— Ты, Антон, машину водил? — Он кивнул. — Вот и я водил. Знаешь, как это трудно помнить, как водишь с точностью до мелочей? Почти каждое утро просыпаюсь "сжимая руль". Имел неосторожность приоткрыть ребенку эту память. — Почувствовал, как Пётр прислушивается к моим словам. — Вот теперь радуюсь, что в свое время отказался от поездки в Мячково, полетать.
— Рассказывал же, что можешь блокировать память от него.
— Так было надо. Царь немного не понимал, зачем ему учиться. Думал завлечь видами технического, мать его, прогресса.
— Успешно ведь.
— Успешно для него.
— Ладно, не расклеивайся! Зато царь! Почёт и поклонение.
— И страх, что убьют молодым. Эх! Всё, закрыли тему. Чего жаловаться — Лиде труднее.
— Как она там? Поговорить с ней можно?
— И не надейся. По пятому пункту не пройдёшь и обыкновенную боярышню увидеть, а ты о царской дочери замечтал.

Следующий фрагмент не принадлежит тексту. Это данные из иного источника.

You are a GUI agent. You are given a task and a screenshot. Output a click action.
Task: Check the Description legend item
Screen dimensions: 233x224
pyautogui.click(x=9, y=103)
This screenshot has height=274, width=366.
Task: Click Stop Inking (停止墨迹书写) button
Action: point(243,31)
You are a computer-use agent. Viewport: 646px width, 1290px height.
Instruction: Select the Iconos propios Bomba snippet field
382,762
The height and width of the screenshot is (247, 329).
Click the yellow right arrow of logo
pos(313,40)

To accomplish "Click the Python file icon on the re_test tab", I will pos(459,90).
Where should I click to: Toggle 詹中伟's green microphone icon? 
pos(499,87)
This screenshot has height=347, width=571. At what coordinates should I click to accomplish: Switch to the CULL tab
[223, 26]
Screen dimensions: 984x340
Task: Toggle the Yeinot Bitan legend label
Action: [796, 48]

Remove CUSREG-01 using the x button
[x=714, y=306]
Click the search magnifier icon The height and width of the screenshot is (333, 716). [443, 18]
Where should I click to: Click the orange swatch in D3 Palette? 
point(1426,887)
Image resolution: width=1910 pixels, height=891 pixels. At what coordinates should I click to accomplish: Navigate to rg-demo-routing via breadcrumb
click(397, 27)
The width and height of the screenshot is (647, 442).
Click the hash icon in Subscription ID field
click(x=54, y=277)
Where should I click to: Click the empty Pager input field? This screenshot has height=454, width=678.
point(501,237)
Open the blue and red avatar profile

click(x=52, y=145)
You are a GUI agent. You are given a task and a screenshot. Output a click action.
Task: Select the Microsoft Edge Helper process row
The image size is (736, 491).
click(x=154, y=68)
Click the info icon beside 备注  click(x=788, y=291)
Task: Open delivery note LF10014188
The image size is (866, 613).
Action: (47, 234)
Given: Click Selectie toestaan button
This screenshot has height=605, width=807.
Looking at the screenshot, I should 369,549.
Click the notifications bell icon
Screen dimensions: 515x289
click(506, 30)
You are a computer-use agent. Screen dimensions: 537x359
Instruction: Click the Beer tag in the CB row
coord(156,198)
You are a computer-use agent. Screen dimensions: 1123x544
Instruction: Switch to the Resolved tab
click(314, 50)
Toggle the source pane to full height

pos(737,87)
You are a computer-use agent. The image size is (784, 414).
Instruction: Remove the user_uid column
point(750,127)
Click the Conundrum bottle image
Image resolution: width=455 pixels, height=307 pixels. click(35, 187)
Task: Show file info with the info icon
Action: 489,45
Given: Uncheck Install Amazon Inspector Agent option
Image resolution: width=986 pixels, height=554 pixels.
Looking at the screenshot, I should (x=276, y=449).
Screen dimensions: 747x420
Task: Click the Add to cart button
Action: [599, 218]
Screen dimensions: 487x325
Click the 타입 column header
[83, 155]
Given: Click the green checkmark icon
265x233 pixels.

— А чего? Крестьянскому сыну у Толстого можно, а мне нельзя? Вот у одного писателя Яков Брюс вполне сох по Наталье и даже какие-то шуры-муры были.
— Так у него и трёхмачтовые бриги были.
— Читал?
— Имел неосторожность.
От долгого шепота у меня запершило горло. Я запёрхал. Брюс протянул флягу. Хлебнул, там оказалось что-то хмельное и гадкое, но хорошо хоть жидкое.
— Слушай, Яков, ты не сопьёшься? — спросил Химика, возвращая его пойло.
— Что добыл, то и пить приходится. Вообще конечно и курить тянет, аж ухи пухнут. — Он тоже отхлебнул.
— Это наведённое. Носитель ведь не курил?
— Нет. — Он поклонился и уже в голос сказал — Дозволь, государь, покинуть тебя.
Матвеев, услышав это, округлил глаза.
— Дозволяю и прощаю тебе твое невежество Яков Брюс. Помни милость мою. — Я не удержался и улыбнулся.